(DATA IN THIS EXERCISE)
----------------

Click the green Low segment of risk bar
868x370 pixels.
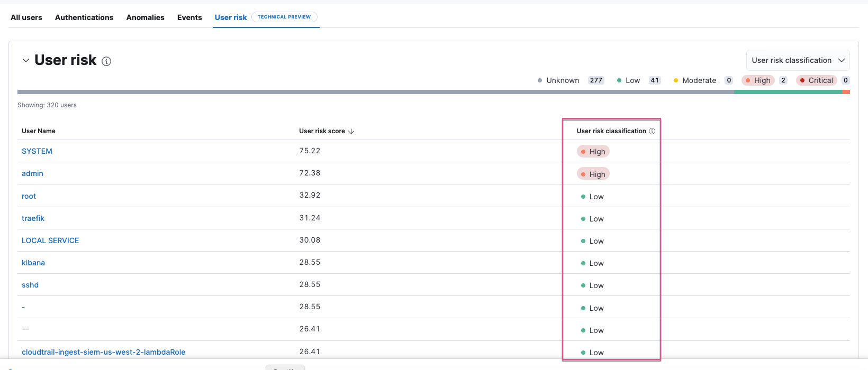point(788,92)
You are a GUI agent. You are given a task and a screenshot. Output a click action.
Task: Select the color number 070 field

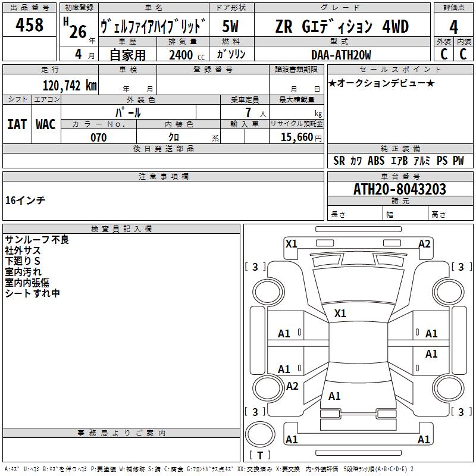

----------------

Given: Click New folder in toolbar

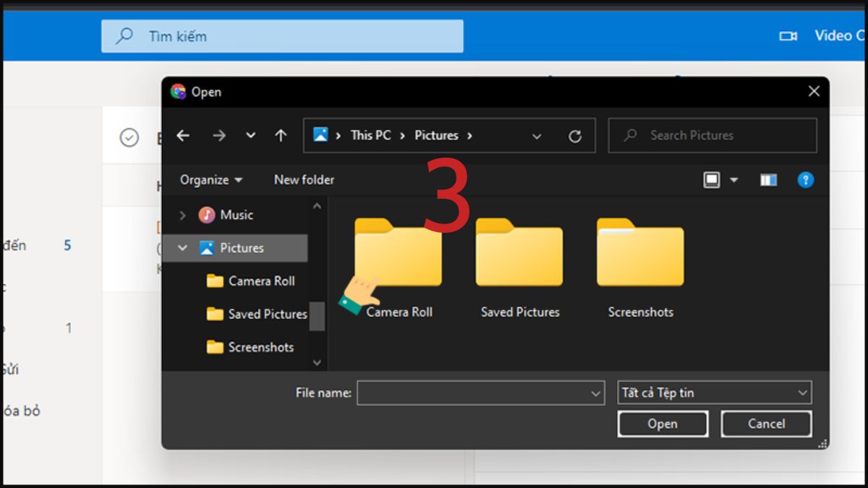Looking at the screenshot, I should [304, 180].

----------------

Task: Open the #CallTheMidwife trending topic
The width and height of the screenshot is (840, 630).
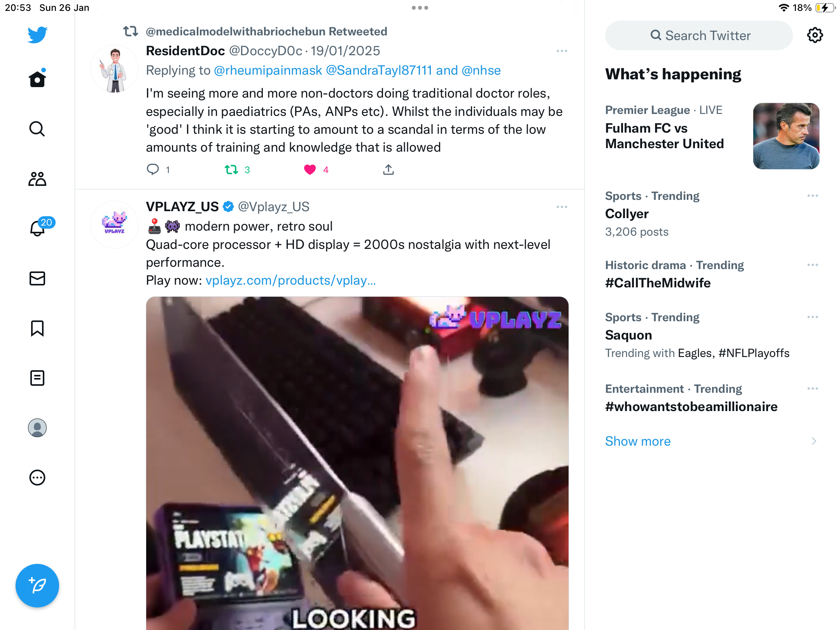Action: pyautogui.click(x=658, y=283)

----------------

The lines to copy exactly start with the line above that has "868x370 pixels." and go on through the line that has "Task: Select the color number 070 field"; please include both, add nothing else, and omit the pictures.

868x370 pixels.
point(788,92)
You are a GUI agent. You are given a task and a screenshot. Output a click action.
Task: Select the color number 070 field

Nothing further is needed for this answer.